2) I embraced a writing practice to guide not only my creative visions, but this career that I was pulling, literally, out of thin air.
3) I found like-minded others to help me along the way. I sought out and created a community heart centered, creative men and women who were living their lives in a “road less traveled” kind of way.
4) Kept the candle of faith burning brightly in my heart. I affirmed through good and bad times that there is a purpose to this life of mine and I would continue to work towards it, and for it, as a devotion. As Alice Walker says, our creative and social justice work is the rent we pay for being on the planet. If you can tie it in with a career you create (which is entirely possible) you are blessed beyond all reason.
5) As I gained momentum and began to create projects that changed not only my life, but others, I realized that work was not really work. It is passion in action.

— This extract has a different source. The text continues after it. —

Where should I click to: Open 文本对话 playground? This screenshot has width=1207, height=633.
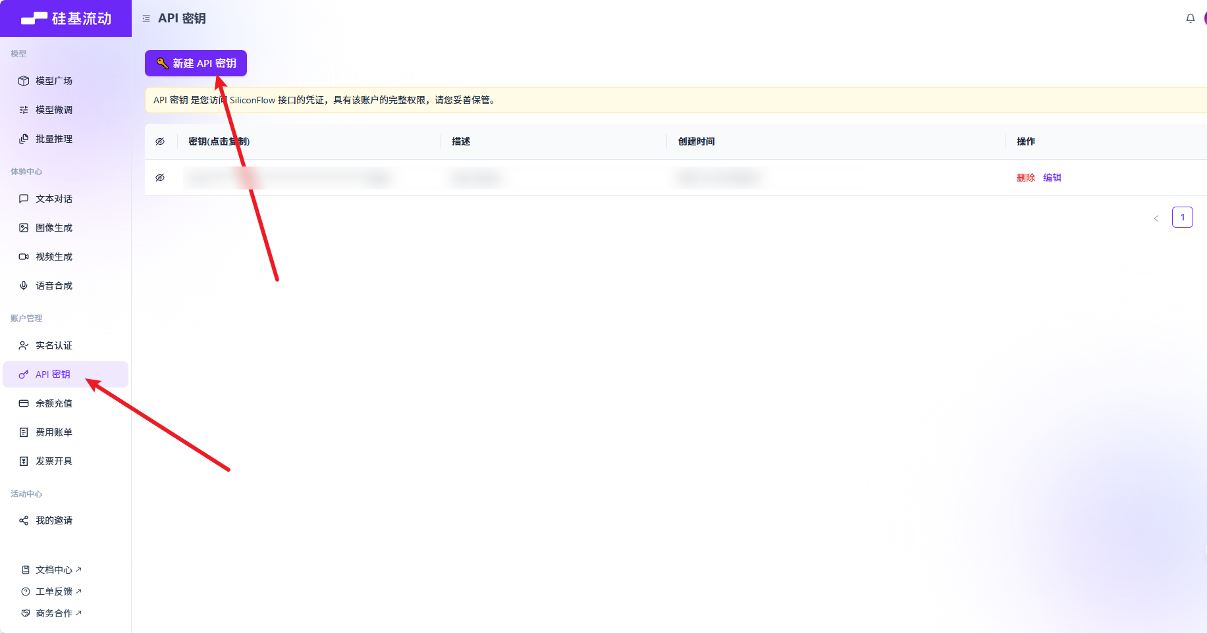[54, 199]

So whether you’re taking this year long course in hopes of creating a daily writing practice, or finishing a book, or getting up the courage to start performing comedy, or creating your own business, the lessons are all the same. Whatever shifts you are wanting to make, to embrace a more soulful, creative life, it is yours for the taking.

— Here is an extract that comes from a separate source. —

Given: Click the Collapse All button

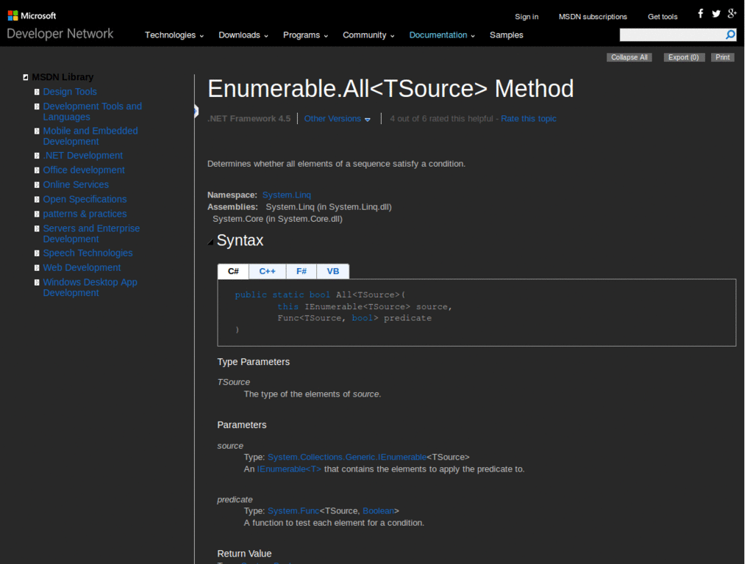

Do you have any idea how powerful you are? And….(drum roll, please)………… here’s the caveat.
No excuses. You’re going to have to work and work hard. You’re going to have to show up when you feel like it or not. You’re going to have to call people you’re afraid to call. You’re going to have to ask for help even when it feels scary and vulnerable. It’s going to demand things of you that you deeply resist. Ultimately, it’s going to give you back ten thousand times what it asks of you, but you have to give it the time and attention it needs first.
Your creative projects, your right livelihood, your life purpose…these are no less of your children, that the ones you birth from your own body. Indeed, exactly like a real child, after you birth them into the world, they require tremendous care, attention and nurturing before they can begin to stand on their own.
It’s not easy. Forget expecting it to be easy. Instead, shift your thinking away from “easy” to “worth it”
Keep showing up.
Assignment for Today:
Write or Do Solo Improvisation (speak out loud with a recording device turned on) for twenty minutes today on any of these topics:
1) What is my relationship to work?
2) Do I believe that I cam be financially abundant from doing my deep, purposeful work?
3) Where does my passion intersect with my passion and livelihood?
4) In the area of work, what is my unrealized dream?
Assignment #2: Ask for a Dream Tonight:
1) Ask your subconscious, inner being, God (whatever lines up with your own beliefs) for a dream tonight. Ask to be shown, clearly and specifically, the next right steps on your path to purpose, creative fulfillment and your right work.
2) Keep a journal next to the bed so you can write it down as soon as you wake up.